One of the most sophisticated AUVs owned by Phoenix International was activated and flown to Perth, Australia, to help with the search for Flight 370. The device is yellow, 17.2 feet long and has an in-air weight of 1,600 pounds. It can be lowered 20,000 feet below the water surface and travels 2 to 4.5 knots for about 20 hours at a time, using side-scan sonar to create a map of the seafloor. The rapidly moving probe is also equipped with a still camera.
“They have their own control system so they talk to it with an acoustic modem. It’s hard to get sound through the water,” said Jami Cheramie of C&C Technology, whose AUV has been called in to search for plane debris in the past. “We will see waterfalls. A picture will scroll and you will see the seafloor be painted in front of you.”

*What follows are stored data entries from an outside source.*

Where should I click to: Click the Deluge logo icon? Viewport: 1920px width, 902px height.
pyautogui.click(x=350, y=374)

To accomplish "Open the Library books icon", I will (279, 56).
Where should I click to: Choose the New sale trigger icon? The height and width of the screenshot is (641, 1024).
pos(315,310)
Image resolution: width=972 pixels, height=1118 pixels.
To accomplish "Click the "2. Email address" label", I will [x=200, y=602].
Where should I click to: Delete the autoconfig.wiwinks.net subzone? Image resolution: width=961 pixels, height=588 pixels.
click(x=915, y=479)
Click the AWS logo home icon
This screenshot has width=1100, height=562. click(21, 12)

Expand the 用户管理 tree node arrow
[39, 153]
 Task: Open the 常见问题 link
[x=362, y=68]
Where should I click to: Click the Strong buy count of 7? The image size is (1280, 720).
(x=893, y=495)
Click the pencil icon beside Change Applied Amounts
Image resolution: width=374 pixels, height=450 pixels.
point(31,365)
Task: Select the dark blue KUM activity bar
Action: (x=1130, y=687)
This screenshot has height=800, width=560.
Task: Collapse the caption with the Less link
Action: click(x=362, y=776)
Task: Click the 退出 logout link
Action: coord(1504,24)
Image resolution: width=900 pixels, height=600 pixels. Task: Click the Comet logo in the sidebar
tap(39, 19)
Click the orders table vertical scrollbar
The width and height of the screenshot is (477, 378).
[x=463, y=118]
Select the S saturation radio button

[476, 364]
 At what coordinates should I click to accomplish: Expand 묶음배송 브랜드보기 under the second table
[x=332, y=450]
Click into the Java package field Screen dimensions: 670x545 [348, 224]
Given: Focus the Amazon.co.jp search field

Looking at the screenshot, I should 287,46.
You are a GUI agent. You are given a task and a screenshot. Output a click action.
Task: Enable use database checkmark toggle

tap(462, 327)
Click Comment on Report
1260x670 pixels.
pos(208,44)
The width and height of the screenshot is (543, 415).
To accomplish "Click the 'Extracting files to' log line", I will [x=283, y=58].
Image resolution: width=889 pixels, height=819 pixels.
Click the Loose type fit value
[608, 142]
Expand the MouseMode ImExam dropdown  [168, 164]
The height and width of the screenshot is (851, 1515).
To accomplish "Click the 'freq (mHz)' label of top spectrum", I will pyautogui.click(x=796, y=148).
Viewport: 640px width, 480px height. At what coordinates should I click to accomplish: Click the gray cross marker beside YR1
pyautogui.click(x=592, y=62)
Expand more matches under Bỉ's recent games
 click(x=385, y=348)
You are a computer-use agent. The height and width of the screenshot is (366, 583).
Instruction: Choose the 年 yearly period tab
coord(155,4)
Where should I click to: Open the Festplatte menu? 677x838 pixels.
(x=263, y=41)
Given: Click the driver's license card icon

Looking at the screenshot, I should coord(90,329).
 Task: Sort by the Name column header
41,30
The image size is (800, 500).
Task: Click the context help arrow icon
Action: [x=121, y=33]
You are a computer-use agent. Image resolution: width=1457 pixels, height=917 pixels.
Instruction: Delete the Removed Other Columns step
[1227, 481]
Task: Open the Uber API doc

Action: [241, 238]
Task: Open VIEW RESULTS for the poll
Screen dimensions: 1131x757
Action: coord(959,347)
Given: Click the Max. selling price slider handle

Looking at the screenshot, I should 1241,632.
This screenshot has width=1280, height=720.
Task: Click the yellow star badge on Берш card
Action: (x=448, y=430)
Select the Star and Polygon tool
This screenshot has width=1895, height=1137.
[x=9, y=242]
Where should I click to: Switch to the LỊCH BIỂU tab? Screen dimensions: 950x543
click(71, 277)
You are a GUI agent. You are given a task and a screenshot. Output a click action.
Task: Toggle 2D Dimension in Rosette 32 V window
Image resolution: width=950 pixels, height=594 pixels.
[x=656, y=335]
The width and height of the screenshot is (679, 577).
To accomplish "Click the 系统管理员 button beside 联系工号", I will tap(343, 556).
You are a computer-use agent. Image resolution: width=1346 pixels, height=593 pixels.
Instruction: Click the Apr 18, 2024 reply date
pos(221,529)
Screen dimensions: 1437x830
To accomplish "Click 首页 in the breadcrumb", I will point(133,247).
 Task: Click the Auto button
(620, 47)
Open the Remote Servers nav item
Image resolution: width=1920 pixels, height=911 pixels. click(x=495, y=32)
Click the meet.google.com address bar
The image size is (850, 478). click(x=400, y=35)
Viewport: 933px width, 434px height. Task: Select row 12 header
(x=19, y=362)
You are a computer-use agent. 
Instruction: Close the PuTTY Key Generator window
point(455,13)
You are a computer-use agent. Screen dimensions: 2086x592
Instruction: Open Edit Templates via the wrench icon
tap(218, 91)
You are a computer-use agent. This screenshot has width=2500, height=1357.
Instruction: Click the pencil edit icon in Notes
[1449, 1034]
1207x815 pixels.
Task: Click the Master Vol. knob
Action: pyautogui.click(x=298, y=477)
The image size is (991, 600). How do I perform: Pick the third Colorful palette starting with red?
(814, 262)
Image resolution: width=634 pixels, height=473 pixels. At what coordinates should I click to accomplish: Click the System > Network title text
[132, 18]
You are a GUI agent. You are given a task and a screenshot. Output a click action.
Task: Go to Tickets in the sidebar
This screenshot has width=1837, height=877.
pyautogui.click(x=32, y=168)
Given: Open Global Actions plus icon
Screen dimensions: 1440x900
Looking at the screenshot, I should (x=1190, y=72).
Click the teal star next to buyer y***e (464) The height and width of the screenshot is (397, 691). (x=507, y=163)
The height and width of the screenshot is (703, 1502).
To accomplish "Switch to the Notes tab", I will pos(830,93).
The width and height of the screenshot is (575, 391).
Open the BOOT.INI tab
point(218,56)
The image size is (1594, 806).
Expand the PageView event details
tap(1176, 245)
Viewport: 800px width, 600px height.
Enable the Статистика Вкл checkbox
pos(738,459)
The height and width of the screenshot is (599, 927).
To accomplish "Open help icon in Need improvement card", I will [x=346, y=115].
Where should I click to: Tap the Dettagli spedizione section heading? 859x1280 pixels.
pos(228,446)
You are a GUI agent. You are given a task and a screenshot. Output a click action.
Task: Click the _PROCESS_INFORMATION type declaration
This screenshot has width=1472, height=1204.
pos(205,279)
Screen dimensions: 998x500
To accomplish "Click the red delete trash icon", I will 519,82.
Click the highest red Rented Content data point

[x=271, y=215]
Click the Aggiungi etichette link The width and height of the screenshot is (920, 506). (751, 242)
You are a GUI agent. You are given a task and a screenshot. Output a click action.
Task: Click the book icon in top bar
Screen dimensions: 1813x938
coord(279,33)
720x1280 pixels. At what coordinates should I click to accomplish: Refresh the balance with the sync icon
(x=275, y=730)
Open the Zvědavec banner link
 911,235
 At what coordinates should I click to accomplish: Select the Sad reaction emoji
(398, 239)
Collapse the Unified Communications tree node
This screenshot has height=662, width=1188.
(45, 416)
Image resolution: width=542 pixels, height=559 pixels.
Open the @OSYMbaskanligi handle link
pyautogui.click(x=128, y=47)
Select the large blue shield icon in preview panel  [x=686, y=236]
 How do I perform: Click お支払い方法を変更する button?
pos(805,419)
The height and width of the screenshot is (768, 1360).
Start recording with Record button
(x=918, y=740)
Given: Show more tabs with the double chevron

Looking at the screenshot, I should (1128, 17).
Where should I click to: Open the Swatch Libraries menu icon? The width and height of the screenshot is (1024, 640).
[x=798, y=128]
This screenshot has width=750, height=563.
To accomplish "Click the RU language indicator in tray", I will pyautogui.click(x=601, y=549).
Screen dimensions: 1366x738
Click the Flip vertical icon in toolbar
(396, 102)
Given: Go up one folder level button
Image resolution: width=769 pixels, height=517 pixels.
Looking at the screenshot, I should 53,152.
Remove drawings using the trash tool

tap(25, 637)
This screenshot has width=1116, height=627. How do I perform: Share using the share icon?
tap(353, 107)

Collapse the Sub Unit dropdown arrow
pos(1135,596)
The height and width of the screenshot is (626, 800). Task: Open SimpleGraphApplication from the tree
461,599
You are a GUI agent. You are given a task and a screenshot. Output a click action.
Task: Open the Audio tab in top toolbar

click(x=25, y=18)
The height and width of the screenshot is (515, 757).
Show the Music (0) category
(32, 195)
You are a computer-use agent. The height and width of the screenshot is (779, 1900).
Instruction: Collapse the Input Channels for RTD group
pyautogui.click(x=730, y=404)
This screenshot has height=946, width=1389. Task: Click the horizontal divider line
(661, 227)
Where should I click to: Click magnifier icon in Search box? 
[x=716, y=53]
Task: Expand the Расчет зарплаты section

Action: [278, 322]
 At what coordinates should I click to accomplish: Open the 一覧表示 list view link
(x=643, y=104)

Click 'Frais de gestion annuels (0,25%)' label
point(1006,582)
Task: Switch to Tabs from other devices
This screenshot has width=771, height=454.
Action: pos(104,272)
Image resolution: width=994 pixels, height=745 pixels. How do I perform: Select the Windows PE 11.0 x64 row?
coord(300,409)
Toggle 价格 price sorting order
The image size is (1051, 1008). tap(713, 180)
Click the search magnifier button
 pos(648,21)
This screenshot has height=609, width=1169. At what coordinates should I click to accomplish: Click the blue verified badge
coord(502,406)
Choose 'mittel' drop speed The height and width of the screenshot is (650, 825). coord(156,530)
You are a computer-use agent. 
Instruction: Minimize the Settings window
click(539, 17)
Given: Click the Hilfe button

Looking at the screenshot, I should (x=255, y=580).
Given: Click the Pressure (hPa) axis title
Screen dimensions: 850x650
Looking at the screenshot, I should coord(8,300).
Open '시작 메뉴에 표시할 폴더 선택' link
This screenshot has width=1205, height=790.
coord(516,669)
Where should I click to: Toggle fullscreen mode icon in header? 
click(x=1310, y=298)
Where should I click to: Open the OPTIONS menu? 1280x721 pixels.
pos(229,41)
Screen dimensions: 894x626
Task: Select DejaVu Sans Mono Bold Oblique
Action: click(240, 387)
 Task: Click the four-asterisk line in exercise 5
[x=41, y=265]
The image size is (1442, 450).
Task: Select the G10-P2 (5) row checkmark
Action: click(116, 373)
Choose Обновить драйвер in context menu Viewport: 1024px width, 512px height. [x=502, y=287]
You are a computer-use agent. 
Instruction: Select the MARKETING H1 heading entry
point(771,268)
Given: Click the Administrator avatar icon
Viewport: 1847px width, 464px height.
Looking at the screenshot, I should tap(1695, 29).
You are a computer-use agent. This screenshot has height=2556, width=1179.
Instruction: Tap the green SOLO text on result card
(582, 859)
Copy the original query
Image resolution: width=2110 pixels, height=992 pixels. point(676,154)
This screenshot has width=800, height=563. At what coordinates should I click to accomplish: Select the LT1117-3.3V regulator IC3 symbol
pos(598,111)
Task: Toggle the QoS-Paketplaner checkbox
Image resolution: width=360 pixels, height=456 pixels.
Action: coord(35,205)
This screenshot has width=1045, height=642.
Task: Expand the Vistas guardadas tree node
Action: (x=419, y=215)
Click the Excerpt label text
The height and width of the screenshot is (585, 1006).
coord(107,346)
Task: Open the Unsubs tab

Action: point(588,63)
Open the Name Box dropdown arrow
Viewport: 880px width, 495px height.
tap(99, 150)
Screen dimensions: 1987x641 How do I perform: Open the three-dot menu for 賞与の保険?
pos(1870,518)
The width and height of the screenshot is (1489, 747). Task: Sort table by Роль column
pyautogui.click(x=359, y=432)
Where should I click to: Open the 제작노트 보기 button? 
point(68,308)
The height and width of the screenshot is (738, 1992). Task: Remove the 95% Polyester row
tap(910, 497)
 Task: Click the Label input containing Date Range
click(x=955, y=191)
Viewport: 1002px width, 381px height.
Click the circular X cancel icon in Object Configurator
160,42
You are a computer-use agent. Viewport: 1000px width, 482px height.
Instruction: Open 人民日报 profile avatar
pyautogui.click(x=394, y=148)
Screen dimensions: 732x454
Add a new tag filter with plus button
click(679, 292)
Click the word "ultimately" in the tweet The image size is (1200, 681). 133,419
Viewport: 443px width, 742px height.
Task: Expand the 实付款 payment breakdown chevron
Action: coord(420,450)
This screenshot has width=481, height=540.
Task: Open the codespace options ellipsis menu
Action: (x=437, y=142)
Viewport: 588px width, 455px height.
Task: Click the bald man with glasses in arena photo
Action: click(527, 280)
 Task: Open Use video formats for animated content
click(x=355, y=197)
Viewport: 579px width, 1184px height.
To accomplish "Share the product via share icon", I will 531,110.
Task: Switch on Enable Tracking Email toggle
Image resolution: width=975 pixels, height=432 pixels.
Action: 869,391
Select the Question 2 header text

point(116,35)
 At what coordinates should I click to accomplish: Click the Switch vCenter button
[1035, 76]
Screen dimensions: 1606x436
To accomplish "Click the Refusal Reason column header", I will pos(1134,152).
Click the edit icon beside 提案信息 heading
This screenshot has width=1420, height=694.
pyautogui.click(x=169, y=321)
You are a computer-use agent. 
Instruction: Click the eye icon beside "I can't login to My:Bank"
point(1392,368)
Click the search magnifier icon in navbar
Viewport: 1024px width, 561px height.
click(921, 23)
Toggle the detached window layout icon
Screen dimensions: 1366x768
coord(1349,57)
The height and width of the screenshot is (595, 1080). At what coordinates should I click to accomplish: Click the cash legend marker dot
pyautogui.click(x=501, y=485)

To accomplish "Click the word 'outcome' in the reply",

AUVs are unmanned, so they can be programmed like robots to “mow the lawn,” Cheramie said. They use a grid style pattern to create an image of the deep sea. Sensors around the body of the device help it avoid obstacles that would endanger a diver.
AUVs played an instrumental role in finding the downed Air France flight, the plane wreckage of Italian fashion designer Vittorio Missoni off the coast of Venezuela, and the HMS Ark Royal, a ship sunk by a German U-81 submarine in World War II. The AUV provided black and white images of the wreckage site.
Once wreckage is found and confirmed, the next step is recovering key parts, like the data recorders.
ROV: Remotely operating vehicle
The multimillion-dollar remotely operated vehicle provides the “gotcha” moment that all searches are working toward. But investigators need more than just eyes on the wreckage site, they need to get their hands on the data recorders. An ROV helped retrieve pieces of the most famous shipwreck in history, the British passenger liner Titanic.
ROVs are tethered to a ship, lowered by remote control thousands of feet to the ocean floor by a cable and maneuvered by pilots sitting in a control room. The daily rate for an ROV is in the $150,000 range.
Helix Canyon Offshore gave CNN an exclusive look at its Triton XLS ROV aboard the Olympic Triton off the coast of Scotland. The Triton XLS is equipped with cameras that provide a live feed to the control room. It has arms and jaws that can be controlled by a joystick.
“Not a problem at all for an ROV to pick it up, put it in a basket and recover it back to the vessel,” said ROV superintendent Martin Stitt.